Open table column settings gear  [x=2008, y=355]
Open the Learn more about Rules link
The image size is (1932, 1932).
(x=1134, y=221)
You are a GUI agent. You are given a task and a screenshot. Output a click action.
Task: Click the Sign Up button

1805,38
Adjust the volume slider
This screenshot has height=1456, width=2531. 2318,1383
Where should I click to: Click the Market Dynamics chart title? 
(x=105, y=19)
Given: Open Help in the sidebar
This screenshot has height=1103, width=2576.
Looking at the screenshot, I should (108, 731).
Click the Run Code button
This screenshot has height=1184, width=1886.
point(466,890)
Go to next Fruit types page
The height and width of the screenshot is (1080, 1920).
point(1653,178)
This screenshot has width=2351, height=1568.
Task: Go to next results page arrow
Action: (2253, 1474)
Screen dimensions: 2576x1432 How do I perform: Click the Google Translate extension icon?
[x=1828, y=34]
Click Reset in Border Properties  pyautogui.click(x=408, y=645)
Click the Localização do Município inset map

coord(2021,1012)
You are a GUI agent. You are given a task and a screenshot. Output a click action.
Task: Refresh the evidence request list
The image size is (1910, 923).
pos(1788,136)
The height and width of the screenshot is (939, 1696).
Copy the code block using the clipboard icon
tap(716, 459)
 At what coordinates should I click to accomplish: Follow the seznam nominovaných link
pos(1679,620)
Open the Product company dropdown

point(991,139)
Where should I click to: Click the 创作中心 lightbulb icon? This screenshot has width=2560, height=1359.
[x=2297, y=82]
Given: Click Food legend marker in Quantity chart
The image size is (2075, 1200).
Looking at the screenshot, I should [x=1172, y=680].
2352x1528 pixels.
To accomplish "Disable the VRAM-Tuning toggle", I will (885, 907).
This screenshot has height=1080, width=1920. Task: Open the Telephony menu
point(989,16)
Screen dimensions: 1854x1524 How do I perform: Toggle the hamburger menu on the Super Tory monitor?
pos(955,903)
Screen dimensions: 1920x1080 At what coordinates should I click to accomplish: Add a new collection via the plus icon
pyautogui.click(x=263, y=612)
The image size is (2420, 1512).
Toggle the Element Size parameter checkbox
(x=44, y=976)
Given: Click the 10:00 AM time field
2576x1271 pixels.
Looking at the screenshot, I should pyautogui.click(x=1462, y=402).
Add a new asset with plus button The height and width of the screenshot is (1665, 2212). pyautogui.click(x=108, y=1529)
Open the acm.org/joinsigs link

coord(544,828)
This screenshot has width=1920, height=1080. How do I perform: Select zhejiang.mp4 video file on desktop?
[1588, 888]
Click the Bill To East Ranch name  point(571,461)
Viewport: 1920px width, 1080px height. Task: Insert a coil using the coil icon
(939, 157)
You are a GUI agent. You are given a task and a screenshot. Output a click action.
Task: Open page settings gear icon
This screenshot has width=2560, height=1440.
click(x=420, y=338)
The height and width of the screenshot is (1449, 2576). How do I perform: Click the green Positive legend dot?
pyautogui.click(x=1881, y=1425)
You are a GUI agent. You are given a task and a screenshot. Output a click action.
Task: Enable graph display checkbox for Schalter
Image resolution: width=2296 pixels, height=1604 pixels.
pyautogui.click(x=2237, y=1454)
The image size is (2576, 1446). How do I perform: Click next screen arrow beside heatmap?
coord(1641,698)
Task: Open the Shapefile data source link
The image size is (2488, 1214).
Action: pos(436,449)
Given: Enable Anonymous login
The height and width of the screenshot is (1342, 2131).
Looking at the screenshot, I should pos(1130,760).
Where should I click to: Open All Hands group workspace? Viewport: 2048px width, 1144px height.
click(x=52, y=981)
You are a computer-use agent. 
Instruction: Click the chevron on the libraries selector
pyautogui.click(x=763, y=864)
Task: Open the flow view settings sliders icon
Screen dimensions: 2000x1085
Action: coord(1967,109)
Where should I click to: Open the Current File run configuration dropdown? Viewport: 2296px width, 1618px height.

# # #

_YOUR OBJECTIVE_.
How many lines in these records hold the string "settings"? Reply with the number alone.

_RESULT OF THIS EXERCISE_.
3